Court Rejects Land Use Applicant's Equal Protection Claim


The 7th Circuit Court of Appeals dismissed a "class of one" equal protection claim filed by an applicant who was denied her application for zoning approval for a residential development in the City of Monona, Wisconsin.  Miller v. City of Monona (7th Cir. 2015).

Miller initially applied for approval of a four-unit condo project on a lot she owned in Monona, but subsequently modified her application to a 10-unit project after buying adjacent land. The review process took a couple of years, and stalled in 2006 when negotiations and the relationship with the former mayor (an adjacent landowner) became strained  and asbestos was found on the property.
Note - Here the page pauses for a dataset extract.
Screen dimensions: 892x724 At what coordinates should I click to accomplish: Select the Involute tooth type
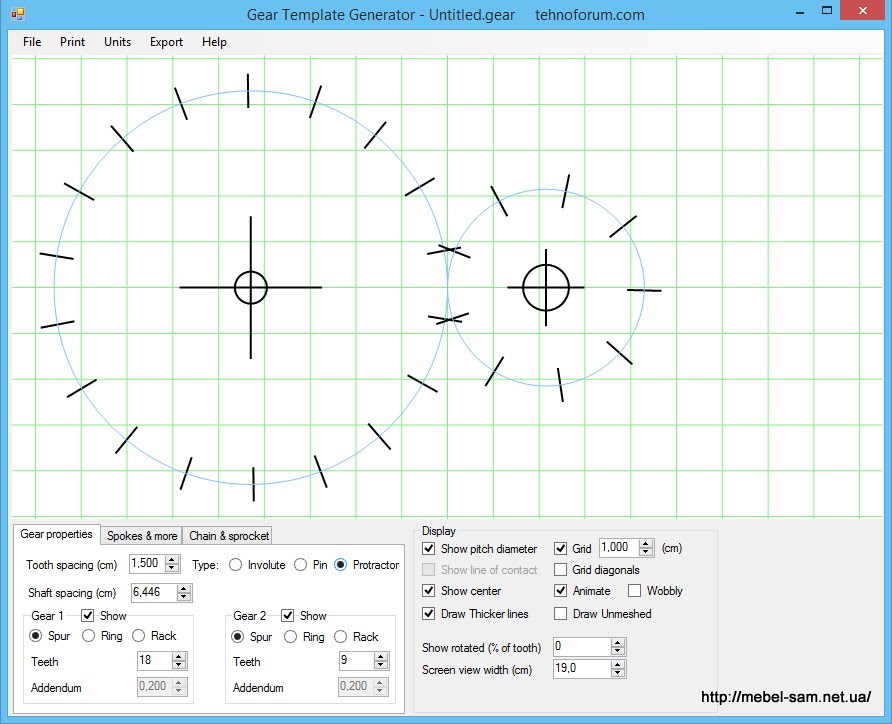coord(236,565)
Miller was also cited with numerous  code violations by the City.  She corrected the code violations  (and 3 of the 4 were dismissed in municipal court) and removed the asbestos and obtained a clean final inspection.  When City refused to allow her to continue with her development, she filed a lawsuit claiming the City had violated her equal protection rights, among other claims.
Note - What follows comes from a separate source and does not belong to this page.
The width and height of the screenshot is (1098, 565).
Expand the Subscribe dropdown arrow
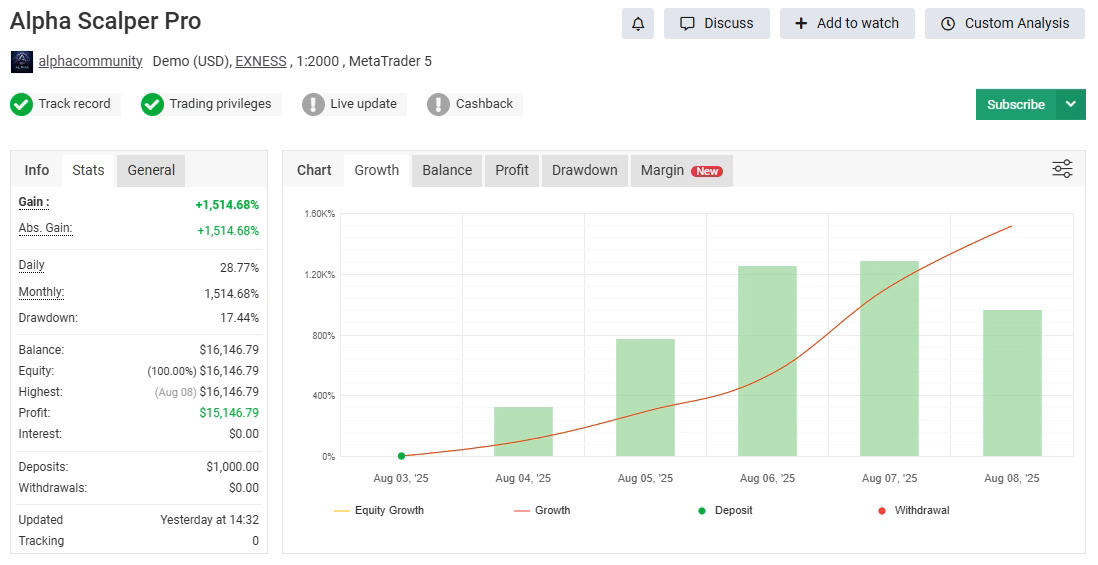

The district court dismissed her equal protection claim, and she appealed to the 7th Circuit, which affirmed the dismissal.  The Court first noted that it isn't enough for a plaintiff to suggest improper motive.  If there is a reasonably conceivable rational basis for treating a plaintiff differently, that will defeat a plaintiff's class of one claim.  In this case, the City had a  legitimate basis for its actions - the asbestos and building code problems on her property.  In light of the "great deference we afford to discretionary local decisions regarding land use" and the existence of these rational reasons for the City's actions against Miller, the court concluded that Miller's class of one claim must fail.